Merci à vous toutes. Vous êtes engagées dans un combat politique extrêmement dur. Je sais qu'il est compliqué de regarder ces vidéos, qui affectent le sommeil. On ne sort pas intact de leur visionnage, comme les policiers de la brigade des mineurs ne sortent pas indemnes de ce qu'ils voient. C'est aussi un combat à contre-courant d'un certain esprit libertaire et libéraliste qui voudrait que l'accès aux images pornographiques soit quasiment un droit de la personne. Comment pouvons-nous affronter ce phénomène qui a pris une dimension totalement différente ces dernières années, en termes de volume, mais aussi de nature ?
Le rapport de notre délégation s'inscrit en soutien à ce que vous faites. Les élus que nous sommes ne peuvent pas détourner les yeux de ces sujets. Vous avez besoin de soutien, comme les juges et tous ceux qui affrontent ce problème.
Ceci étant dit, nous ferons des propositions. C'est vrai, la loi existe. Nous nous interrogerons pour savoir si elle est suffisante. L'énergie que demandent les actions en justice et les sanctions prévues par la loi aujourd'hui est trop grande et disproportionnée par rapport à ce que nous affrontons. La loi de 2016 sur la prostitution existe. Inutile de vous dire que nous avons ensemble constaté la faiblesse de son application. Nous avons peut-être d'autres options légales et juridiques. Je reste perplexe quant à notre capacité collective à mener les enquêtes et les instructions.
Je ne suis pas certaine que l'éducation, quelle qu'elle soit, puisse contrecarrer la puissance de l'image pornographique chez des adolescents qui seront bien plus attirés par ces contenus, tant qu'ils sont accessibles sur un simple téléphone, que par le discours d'une militante associative qui assurera une heure d'éducation affective et sexuelle, quand elle aura lieu. Nous ne faisons pas le poids. Les images sont à la portée des jeunes mais aussi des adultes. Les hommes se trouvent confortés dans une certaine image de la sexualité. Les femmes consultent ensuite des psychologues pour savoir s'il est normal que leur compagnon exige ce genre de pratiques. La pornographie constitue aussi un élément important de la culture du viol.

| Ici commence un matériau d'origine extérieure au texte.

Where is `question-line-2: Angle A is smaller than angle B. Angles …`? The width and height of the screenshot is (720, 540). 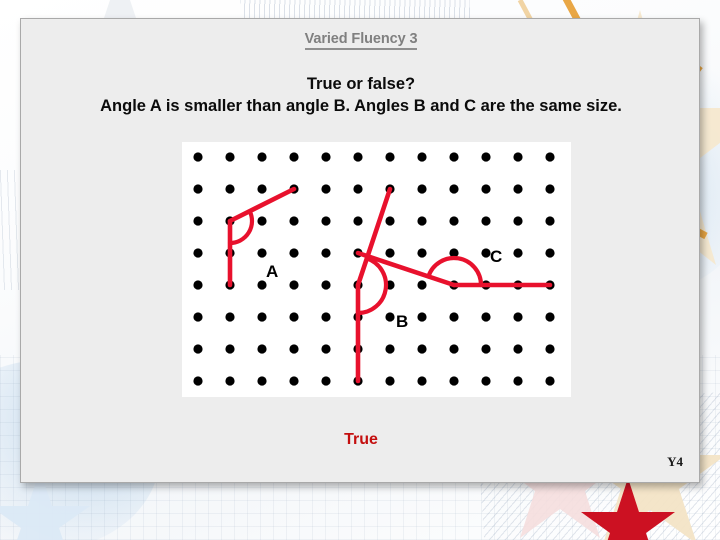
question-line-2: Angle A is smaller than angle B. Angles … is located at coordinates (361, 106).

Merci pour ce que vous faites. Notre travail va normalement vous appuyer. Nous nous poserons toutes les questions, sans tabous. Je suis pour ma part assez peu sensible au discours sur les libertés individuelles des hommes qui regardent ces contenus.

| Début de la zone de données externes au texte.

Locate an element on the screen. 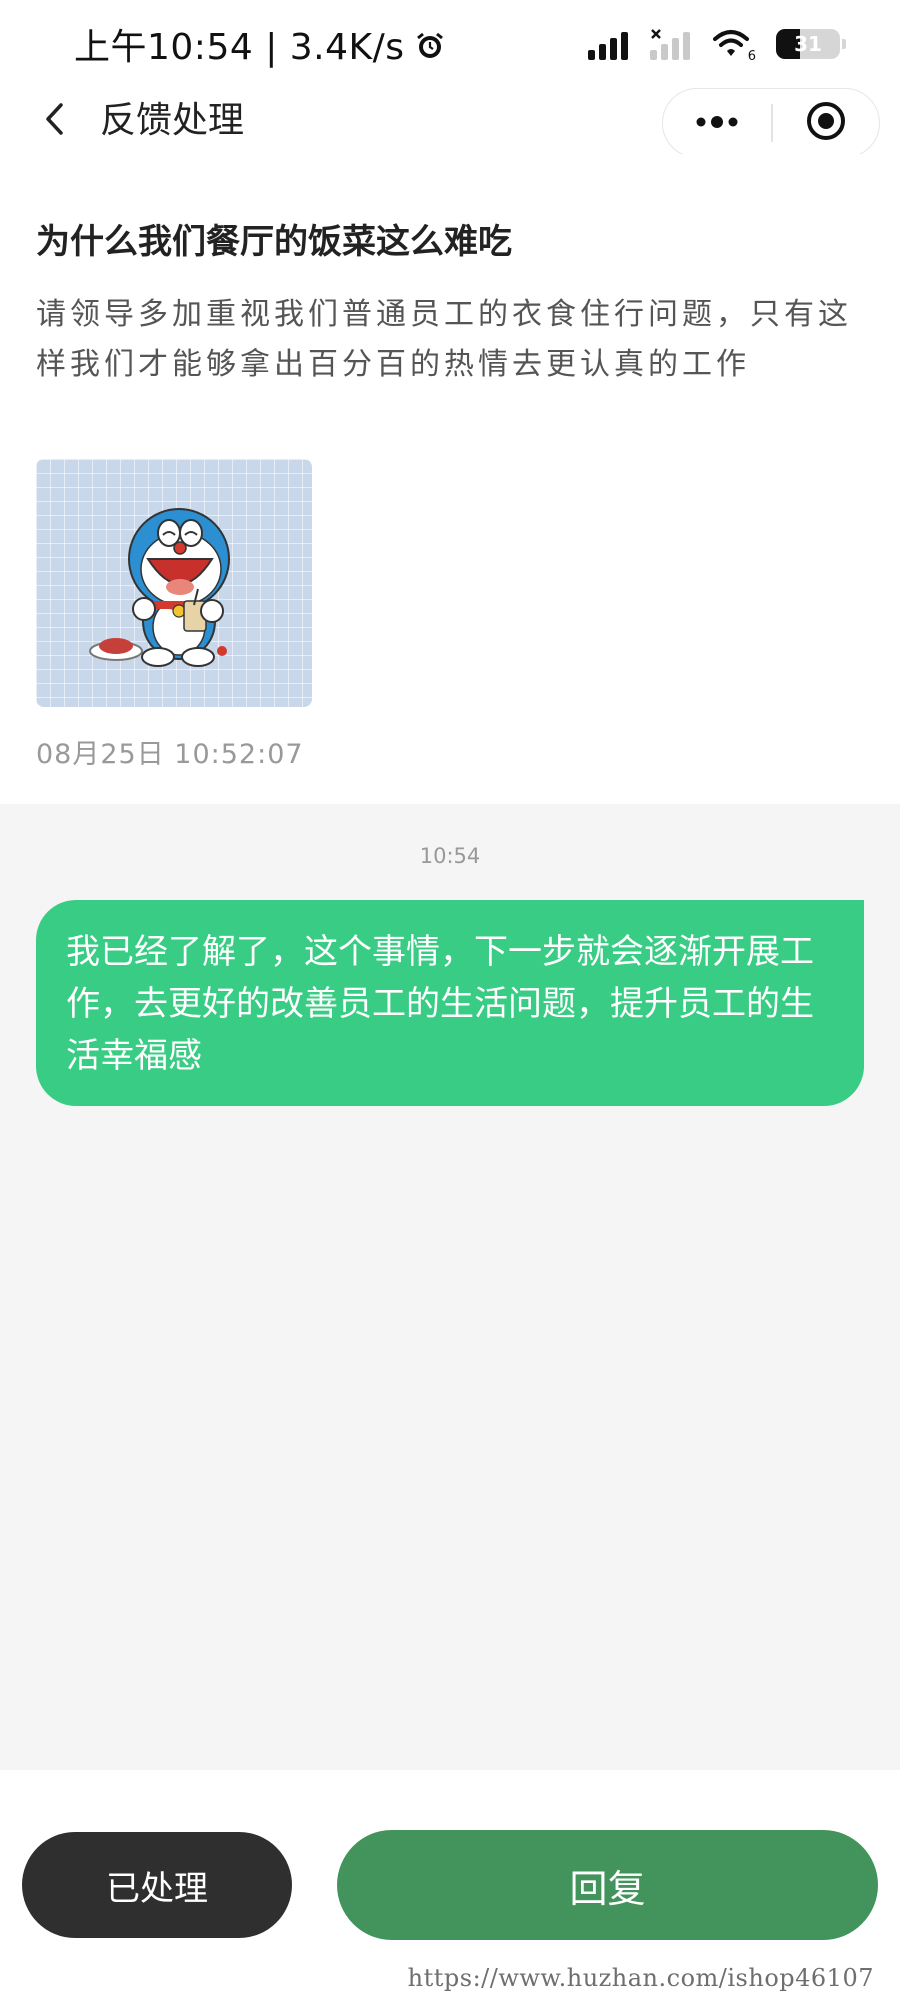 This screenshot has height=2000, width=900. status-bar-right: 6 31 is located at coordinates (717, 46).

À mon sens, la vraie question porte sur ce qui est du cinéma et sur ce qui n'en est pas. La pornographie, ce sont des snuff movies, dans lesquels les actes filmés ne sont pas simulés C'est ainsi que nous devons la qualifier.
Comment pouvons-nous essayer d'appliquer à l'industrie de la pornographie la jurisprudence « Morsang-sur-Orge » du 27 octobre 1995, un des arrêts les plus connus du Conseil d'État sur le respect de la dignité de la personne humaine comme composante de l'ordre public ? Notre société peut-elle accepter que soient accessibles en France ces images qui ne sont pas du cinéma, mais de la réalité ? Est-il normal d'accéder à des images dans lesquelles une pénétration n'est pas simulée mais effectuée ? Sur ces sujets, nous devons être radicaux pour obtenir la moitié de nos revendications.